Each line of the listing below, from the very first to the one that contains "Given: Select the Zusammenfassung step", is to be retyped exactly as it stands.

**Data under study**:
..............................

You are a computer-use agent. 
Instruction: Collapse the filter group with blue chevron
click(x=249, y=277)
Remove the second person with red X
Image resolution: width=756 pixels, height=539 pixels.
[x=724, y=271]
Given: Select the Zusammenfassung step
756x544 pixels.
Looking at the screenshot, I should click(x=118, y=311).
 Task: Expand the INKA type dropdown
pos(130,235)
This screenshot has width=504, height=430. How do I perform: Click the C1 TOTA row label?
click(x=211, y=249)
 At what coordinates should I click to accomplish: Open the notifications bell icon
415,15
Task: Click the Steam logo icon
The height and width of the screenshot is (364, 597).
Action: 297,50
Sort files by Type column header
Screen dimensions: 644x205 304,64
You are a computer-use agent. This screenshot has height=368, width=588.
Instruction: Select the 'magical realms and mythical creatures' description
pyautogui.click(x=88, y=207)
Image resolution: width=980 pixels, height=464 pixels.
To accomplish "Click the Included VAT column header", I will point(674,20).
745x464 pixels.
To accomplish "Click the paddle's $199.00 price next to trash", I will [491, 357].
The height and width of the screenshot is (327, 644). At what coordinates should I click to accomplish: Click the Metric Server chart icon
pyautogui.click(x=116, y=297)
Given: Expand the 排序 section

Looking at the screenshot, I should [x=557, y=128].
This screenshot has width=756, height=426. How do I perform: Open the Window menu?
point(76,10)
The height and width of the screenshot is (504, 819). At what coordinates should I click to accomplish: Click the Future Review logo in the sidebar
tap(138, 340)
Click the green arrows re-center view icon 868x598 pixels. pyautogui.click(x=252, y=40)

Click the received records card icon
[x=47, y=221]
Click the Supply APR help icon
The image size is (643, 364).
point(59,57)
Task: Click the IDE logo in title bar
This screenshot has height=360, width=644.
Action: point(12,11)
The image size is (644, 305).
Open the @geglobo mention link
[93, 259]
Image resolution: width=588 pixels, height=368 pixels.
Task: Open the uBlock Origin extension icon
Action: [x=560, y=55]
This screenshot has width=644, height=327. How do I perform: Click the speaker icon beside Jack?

..............................

**Answer section**:
You are a computer-use agent. 
Instruction: Collapse the filter group with blue chevron
click(x=249, y=277)
Remove the second person with red X
Image resolution: width=756 pixels, height=539 pixels.
[x=724, y=271]
Given: Select the Zusammenfassung step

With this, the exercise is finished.